[Text start]
Reading: CNN-SR & CNN-UniSR & CNN-BiSR — Block Upsampling (HEVC Inter Prediction)

Modified EDSR, 3.8%, 2.6%, 3.5% BD-Rate Reduction Under RA, LDB & LDP Configurations

Sik-Ho Tsang
5 min readMay 30, 2020
Overall Framework

In this story, “Convolutional Neural Network-Based Block Up-Sampling for HEVC” (CNN-SR & CNN-UniSR & CNN-BiSR), is presented. I read this because I work on video coding research. This paper extends the idea of another TCSVT paper, Li TCSVT’18, in 2018 TCSVT. In this paper:

  • The coding block is downsampled before encoding to save more bits so that coding efficiency can be improved.
  • The overall framework is similar to Li TCSVT’18 except that there is no second-stage upsampling in this paper. (Thus, I will not cover the framework here.)
  • Also, depending on the frame type, different networks with different inputs are used. And they are called CNN-SR, CNN-UniSR and CNN-BiSR.

This is a paper in 2019 TCSVT where TCSVT has high impact factor of 4.046. (Sik-Ho Tsang @ Medium)


  1. Single-Frame Up-Sampling CNN (CNN-SR)
  2. Multi-Frame Up-Sampling CNN (CNN-UniSR & CNN-BiSR)
  3. Experimental Results

1. Single-Frame Up-Sampling CNN (CNN-SR)

Single-Frame Up-Sampling CNN

1.1. Network Architecture

  • EDSR is revised to become CNN-SR. The entire CNN-SR can be divided into four functional units.
  • The first unit, from Conv1 to Conv2 and Sum, performs feature extraction and enhancement at low resolution.
  • There are 6 residue-learning blocks (ResBlocks), each of which consists of two convolutional layers separated by a ReLU function and a Sum layer.
  • The second unit, i.e. the Deconv layer, performs resolution change.
  • The third unit, from Conv3 to Conv4 and Sum, performs feature enhancement at high resolution, including 8 ResBlocks herein.
  • The fourth unit, Conv5, performs the reconstruction from feature maps to pixels.

1.2. Differences from EDSR

  • First, a deconvolution layer is adopted to fulfill resolution change, slightly better than the convolution-shuffle layer in EDSR.
  • Second, the resolution change unit is moved to the middle of the entire network.
  • Third, the number of convolutional filters, in each convolutional layer, is decreased from 64 to 32.

2. Multi-Frame Up-Sampling CNN (CNN-UniSR & CNN-BiSR)

2.1. Multi-Frame Up-Sampling CNN (CNN-UniSR)

Multi-Frame Up-Sampling CNN (CNN-UniSR)
  • CNN-UniSR is similar to CNN-SR but with more inputs.
  • Specifically, in addition to the low-resolution reconstructed CTU, its collocated CTU in the reference frame, and the down-sampled version of the collocated CTU, are also input to CNN-UniSR.
[Text end]
[Data rows start]
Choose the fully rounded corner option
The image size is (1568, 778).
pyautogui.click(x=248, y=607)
[Data rows end]
[Data rows start]
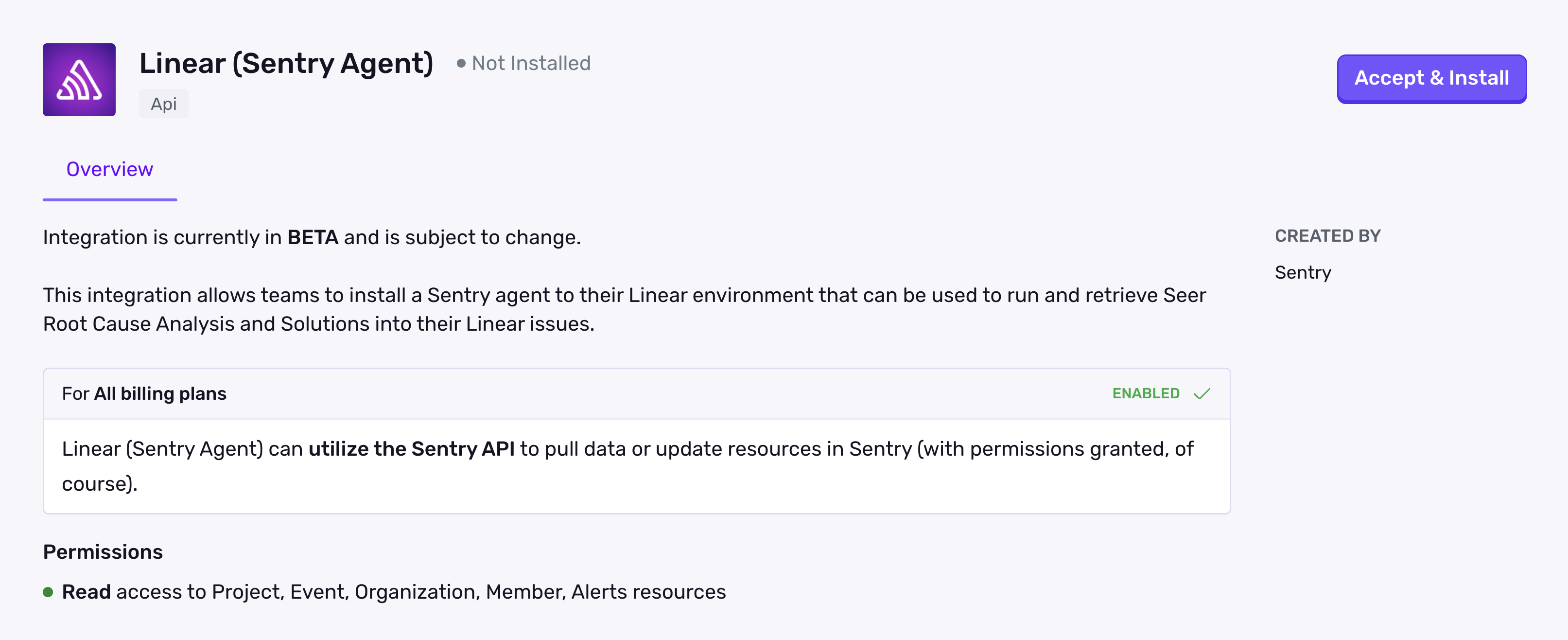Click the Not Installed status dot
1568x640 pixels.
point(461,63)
[Data rows end]
→ **Tasks**:
(A) Please output, word for word, the passage of the HEVC block up-sampling article between "2.1. Multi-Frame Up-Sampling" and "input to CNN-UniSR.", inclusive.
(B) Continue the article on CNN-based block up-sampling for HEVC, picking up right after its final sentence.

→ **Expected outputs**:
(A)
2.1. Multi-Frame Up-Sampling CNN (CNN-UniSR)

Multi-Frame Up-Sampling CNN (CNN-UniSR)
  • CNN-UniSR is similar to CNN-SR but with more inputs.
  • Specifically, in addition to the low-resolution reconstructed CTU, its collocated CTU in the reference frame, and the down-sampled version of the collocated CTU, are also input to CNN-UniSR.

(B)
  • A convolutional layer is to extract features from the down-sampled version of the collocated CTU.
  • A convolutional layer and 3 ResBlocks are to extract and enhance features of the collocated CTU, as shown above.
  • Thus, the problem is different from video SR whose input is merely low-resolution frames.
  • Feature combination at both low and high resolution is helpful due to the multi-scale exploitation.
  • There is no motion compensation for the colocated CTU.

2.2. Multi-Frame Up-Sampling CNN (CNN-BiSR)

Multi-Frame Up-Sampling CNN (CNN-BiSR)
  • There are two reference lists for bi-directional prediction, list0 & list1.
  • CNN-BiSR is similar to CNN-UniSR but with more inputs., i.e. the collocated CTU in the reference frame of list1, and the down-sampled version of this collocated CTU

2.3. Others

  • For chroma, the upsampling CNN in Li TCSVT’18 is used.
  • There are also some enhancements in the codec, which related to merge candidates and motion vector scaling. (But I will not talk about these here since they are non-CNN stuffs.)
  • QP is adjust to QP-6 to prefer higher quality and higher bitrate.
  • Training set: 84 sequences from CDVI database, 10 ones from SJTU, which have 1,500,000 samples.
  • HM-12.1 is used.

3. Experimental Results

3.1. BD-Rate

BD-Rate (%) Compared to HEVC (S stands for Y-SSIM)
  • For class A-E, 2.6% to 3.8% BD-rate (Y) reduction is obtained for RA, LDB and LDP configurations, respectively.
  • For SDR, even higher of 5.1% to 6.8% BD-rate (Y) reduction is obtained for RA, LDB and LDP configurations, respectively.

3.2. Hitting Ratios

Hitting ratio
  • Hitting ratio has the same conclusion that more CTUs use the proposed method than those in Class A-D.

3.3. Ablation Study

Ablation Study
  • When only CNN-SR is used, 6.3% and 4.6% BD-rate reduction is obtained for RA and LDB configurations, respectively.
  • When only CNN-BiSR/CNN-UniSR is used, Only little further BD-rate reduction is obtained for RA and LDB configurations.

3.3. Time Analysis

Time Analysis
  • Since the CNN is not optimized for computational efficiency, both the encoding and decoding time increases largely.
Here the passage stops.